こういうことが、構えずに、ごく普通に出来ていけばよいのだなと思わせてくれた演出でした。

どこの世界でも不協和音はあって、楽器に例えるなら、音の出し方もそれぞれに。騒音のようにぶつかることがあるにしても、個々の音色は個性と魅力があるものだから、ふとした瞬間ぶつかってみたら、意外な相乗効果が期待できたり、協同作業で存在を認め合えたり、楽しめたりする。そうしたセッションの繰り返しが、はじめは「調和しない不協和音」かもしれないが、それぞれが、その不協和音の存在を認め合えた時から、調和する世界に変わっていくのだろうと期待感をもって感じさせてくれるものでした。

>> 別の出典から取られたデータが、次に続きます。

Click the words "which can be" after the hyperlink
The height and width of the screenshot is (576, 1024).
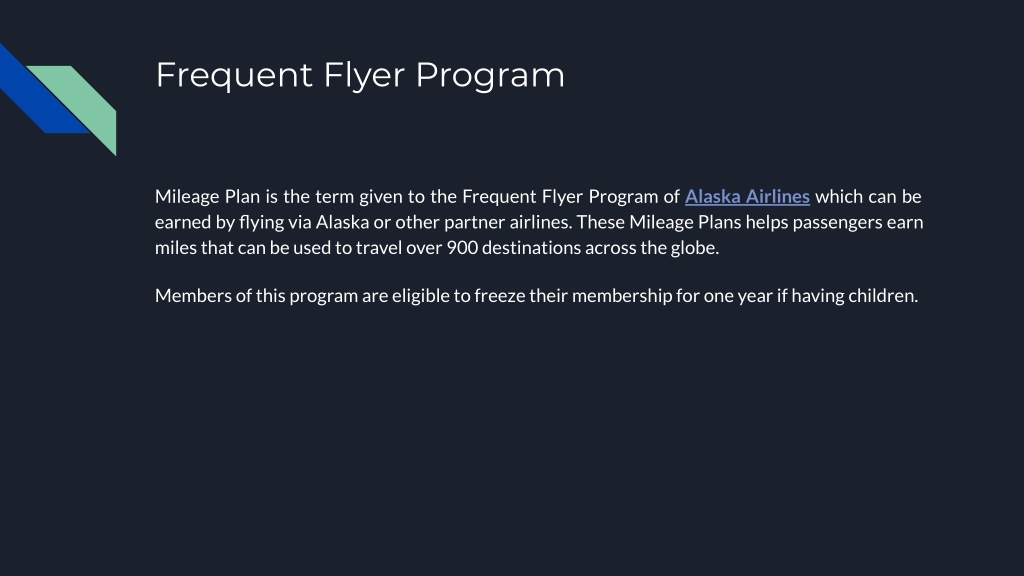(868, 197)
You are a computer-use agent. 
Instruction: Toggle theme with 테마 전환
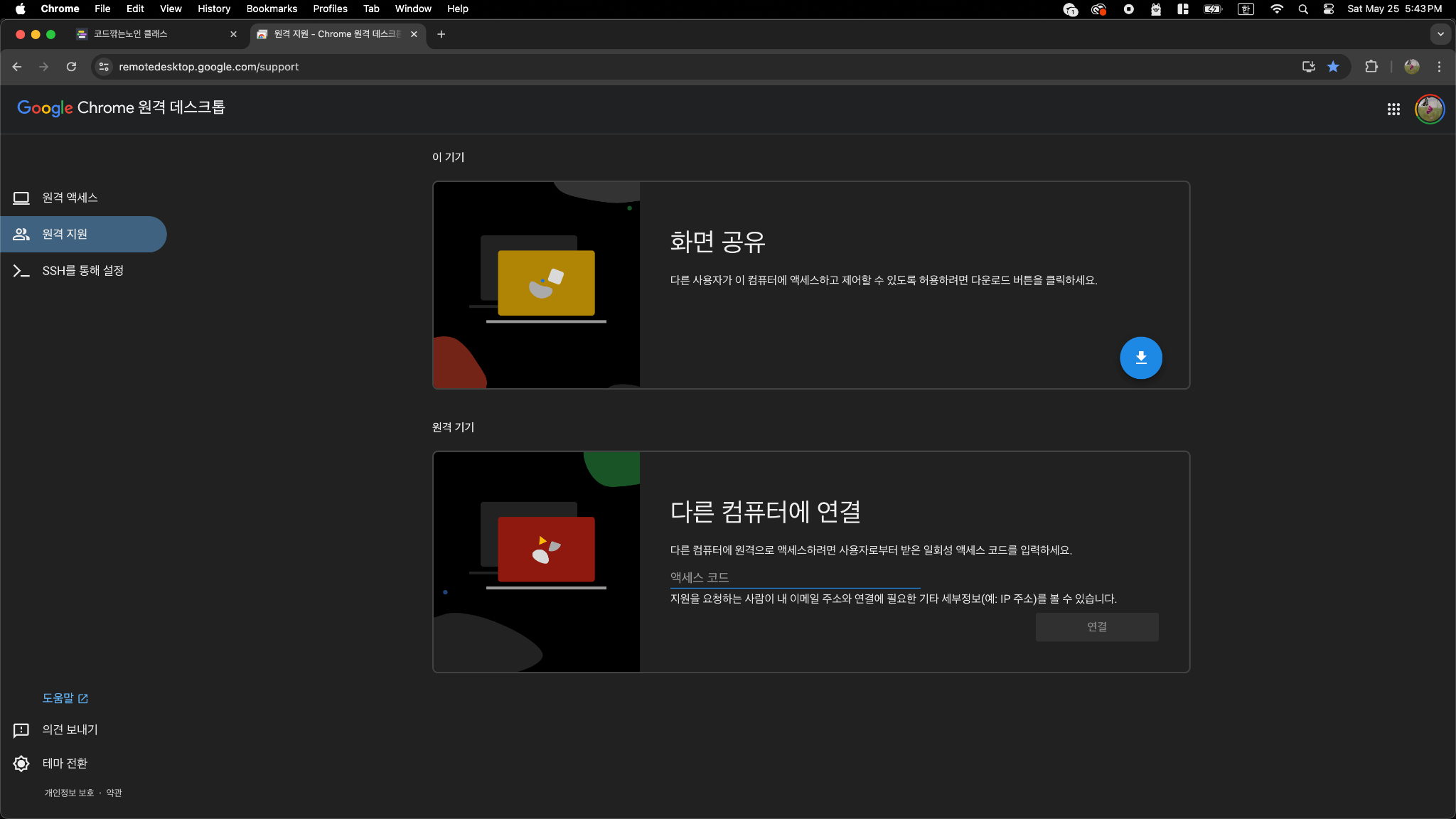click(64, 764)
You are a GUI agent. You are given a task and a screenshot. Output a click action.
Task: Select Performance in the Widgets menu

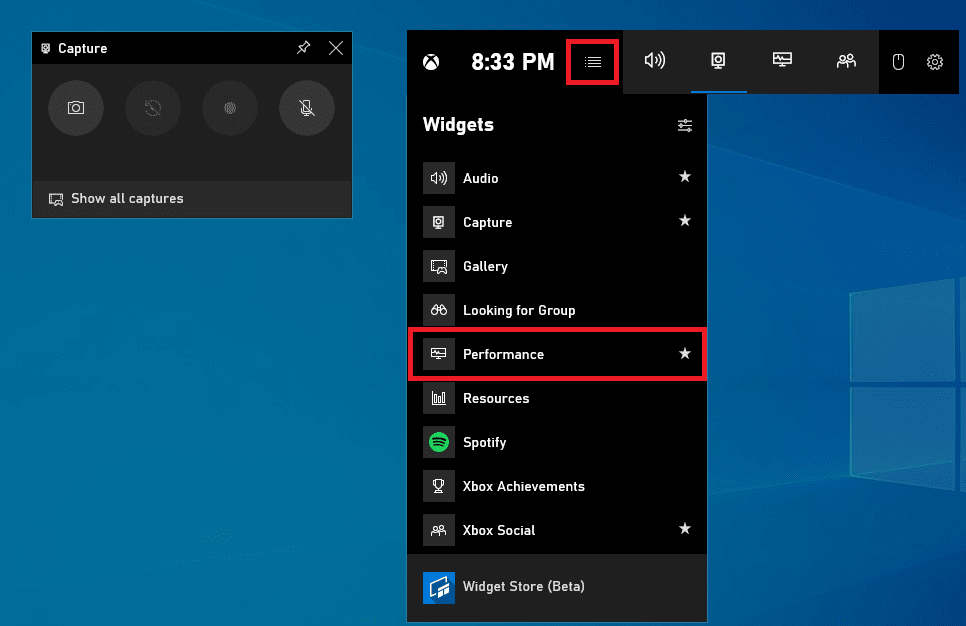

こうして交響圏に置き換えてみたら、不協和音もなんとなく分かりやすく、すんなり実現可能なテーマとして映ったのですが、ふと足元を見ると、小さな会社組織レベルの不協和音から、オリンピック直前の解任劇の原因のことまで考えさせられ、現実社会の課題の多さに、「出来るか否かは、今まさに試されている」・・・ということも感じ取りました。その意味で、ある種の気づきを与えてくれた閉会式の演出は、意義のあるものだったなと思います。

オーケストラの楽器も違いがあるから繋がることが出来ているのであれば、人も「違い」があるから繋がり合えるのだと、普通に言えるような交響圏を目指して、理念を追求していきたいものです。